→ Exercise passage
It's very intense, because the consequences of getting certain things wrong can be life-changing and even world-changing.
I live in New York State.
During COVID, New York adopted emergency isolation/quarantine rules (10 NYCRR §2.13) and legislators even floated bills to authorize removal/detention of ‘cases, contacts, carriers.’
That wasn’t theoretical: one trial judge struck the rule down as dangerously broad, and the proposed statutory expansion (A416) was widely criticized and never enacted.
This wasn’t small-government paranoia - it was a real expansion of administrative coercion that could let authorities remove people from their homes and detain them with frighteningly little judicial oversight.
In a free society, we don’t hand officials indefinite physical control over citizens lightly, pandemic or no pandemic. Well, at least not those of us who understood what was happening.
Those of us too naive to understand cheered it on.
Do not forget that nearly 50% of our society (we were told) thought it was a good idea to put the non-vaxed into isolation camps.
So I could just brush all this aside, put my arm around my old buddies, and said, "Sure, man, you almost ripped me out of my home, healthy as can be, and imprisoned me without cause based on a silly psyop a 3rd grader should have seen right through, but hey, that's ok - wanna hang out Saturday?"
No thanks. You don't get two chances to nearly destroy my life or our society.
You can't fix stupid. You can only hope to prevent it from ruining the life you spent 50+ years building.

→ Task item
Repeat the passage on New York's COVID isolation rules word for word, starting at the words "Do not forget" and ending after "50+ years building.". You won't need the listing for this exercise.

→ Supplied material
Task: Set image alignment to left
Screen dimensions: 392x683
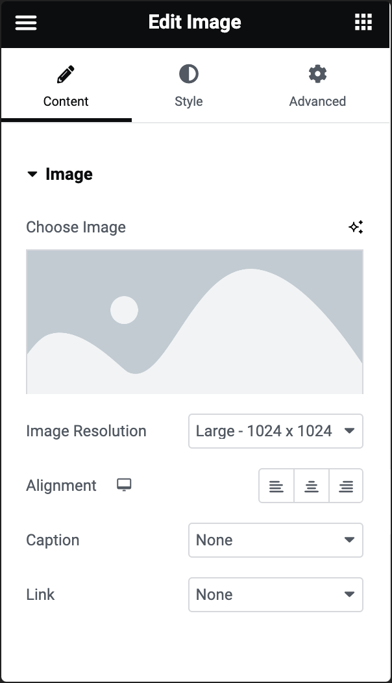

→ Solution
Do not forget that nearly 50% of our society (we were told) thought it was a good idea to put the non-vaxed into isolation camps.
So I could just brush all this aside, put my arm around my old buddies, and said, "Sure, man, you almost ripped me out of my home, healthy as can be, and imprisoned me without cause based on a silly psyop a 3rd grader should have seen right through, but hey, that's ok - wanna hang out Saturday?"
No thanks. You don't get two chances to nearly destroy my life or our society.
You can't fix stupid. You can only hope to prevent it from ruining the life you spent 50+ years building.